材料:
────────────────────────────────────────

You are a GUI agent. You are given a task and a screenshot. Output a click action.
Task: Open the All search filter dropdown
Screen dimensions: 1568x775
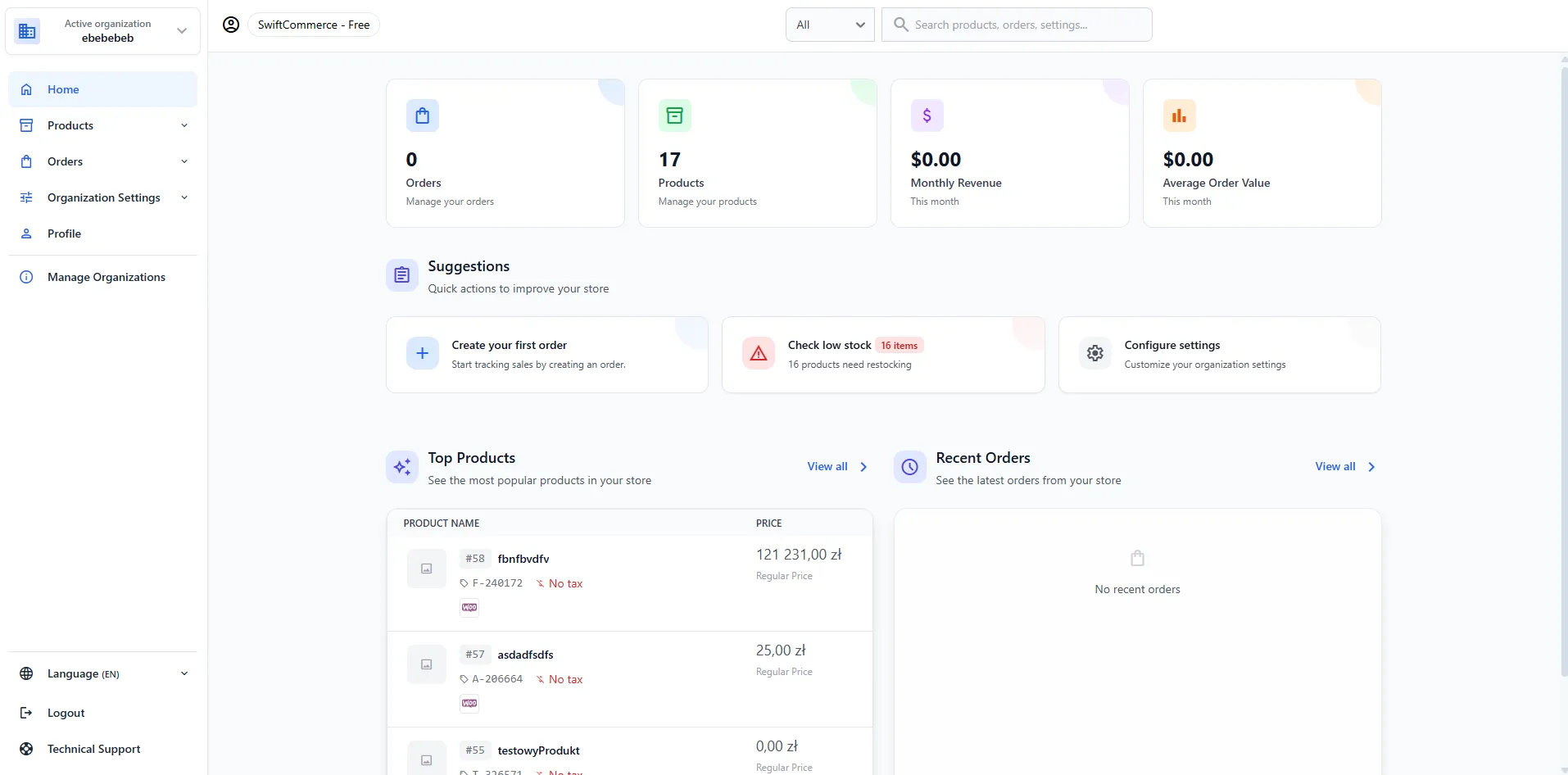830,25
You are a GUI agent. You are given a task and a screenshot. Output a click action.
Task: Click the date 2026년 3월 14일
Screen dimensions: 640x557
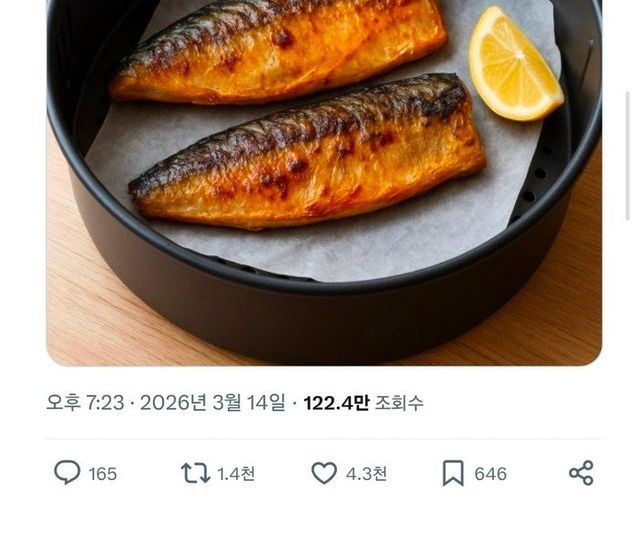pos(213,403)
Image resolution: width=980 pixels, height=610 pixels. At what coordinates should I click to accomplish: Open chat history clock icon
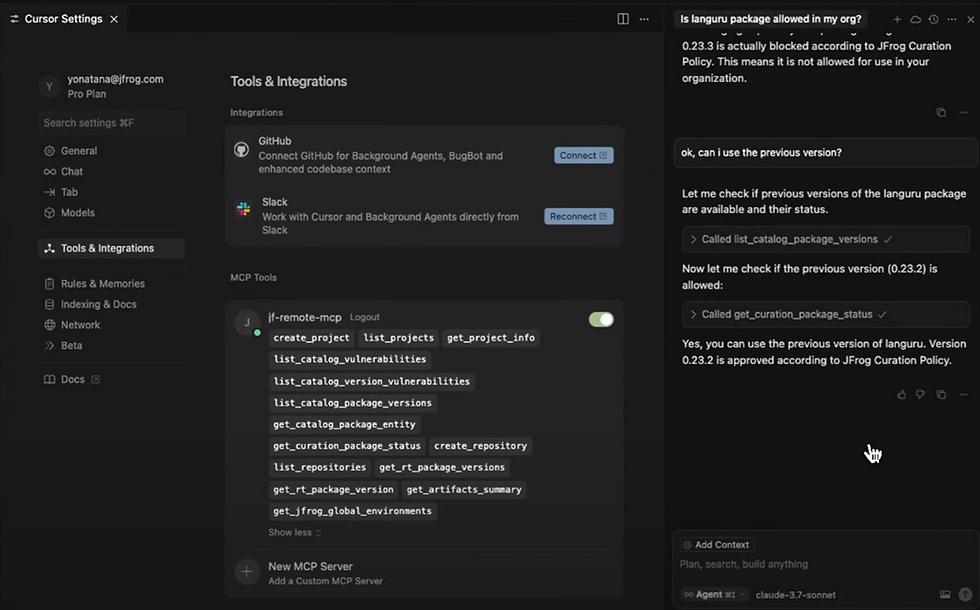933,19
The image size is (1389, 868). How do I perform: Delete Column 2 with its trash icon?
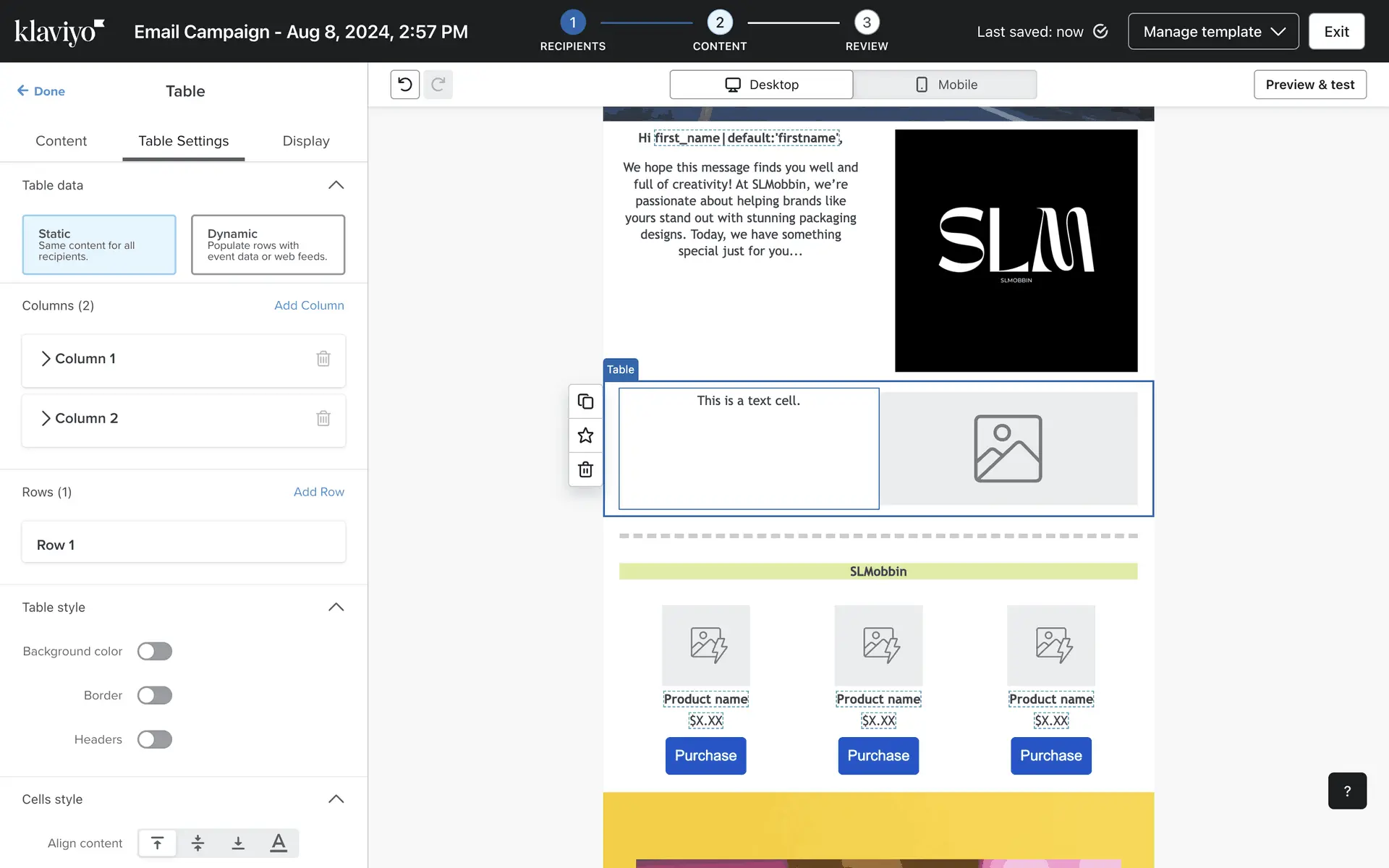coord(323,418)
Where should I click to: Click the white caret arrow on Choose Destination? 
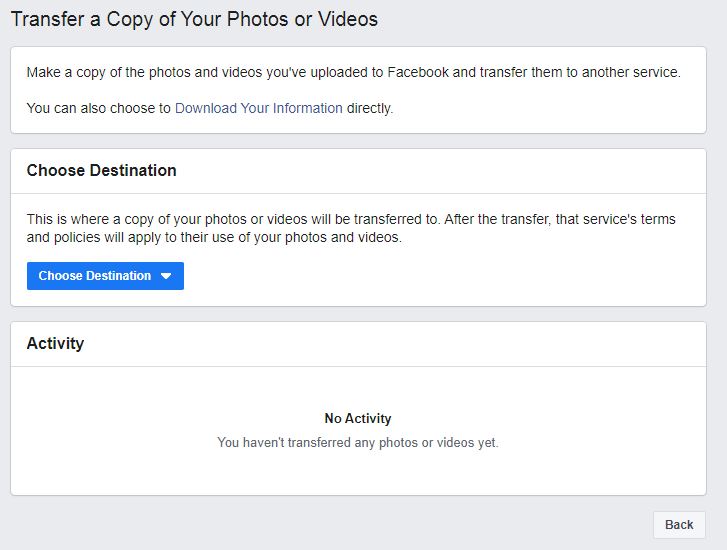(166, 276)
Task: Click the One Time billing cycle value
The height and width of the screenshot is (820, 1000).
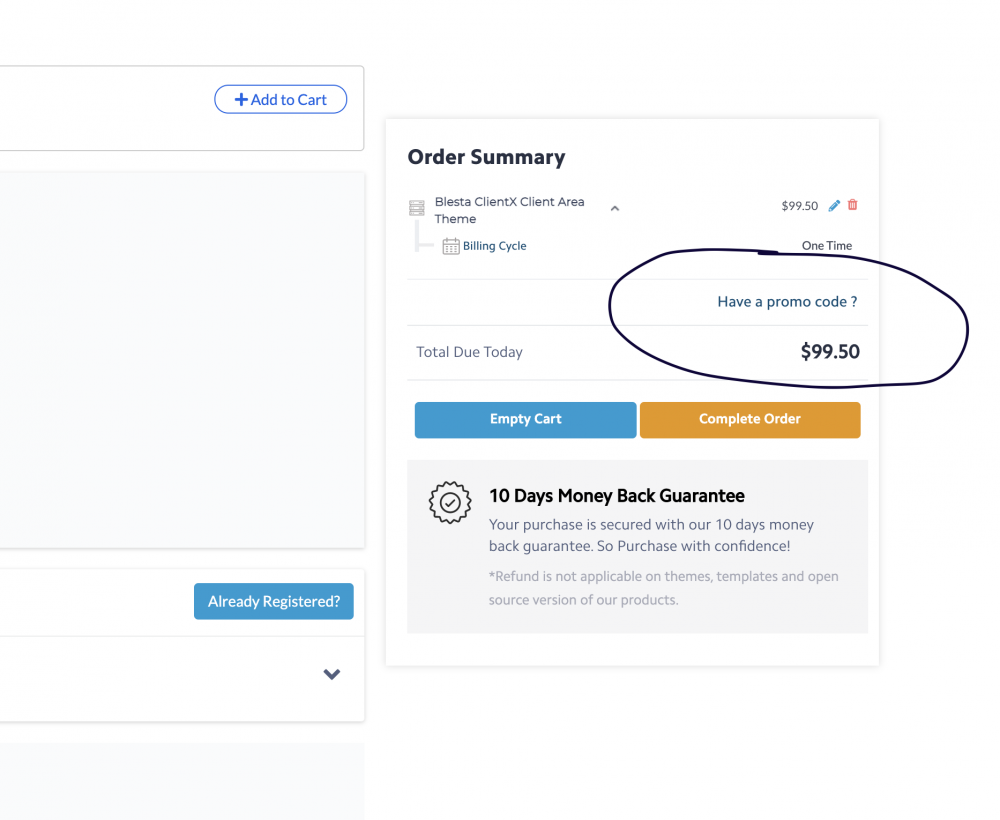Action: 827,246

────────────────────────────────────────

挑战: 请列出上面各行中含有字符串“Open”的每一行，逐字照抄，并注意区分大小写。

完整答案:
Task: Open the All search filter dropdown
Image resolution: width=980 pixels, height=610 pixels. At what coordinates should I click to accomplish: Open chat history clock icon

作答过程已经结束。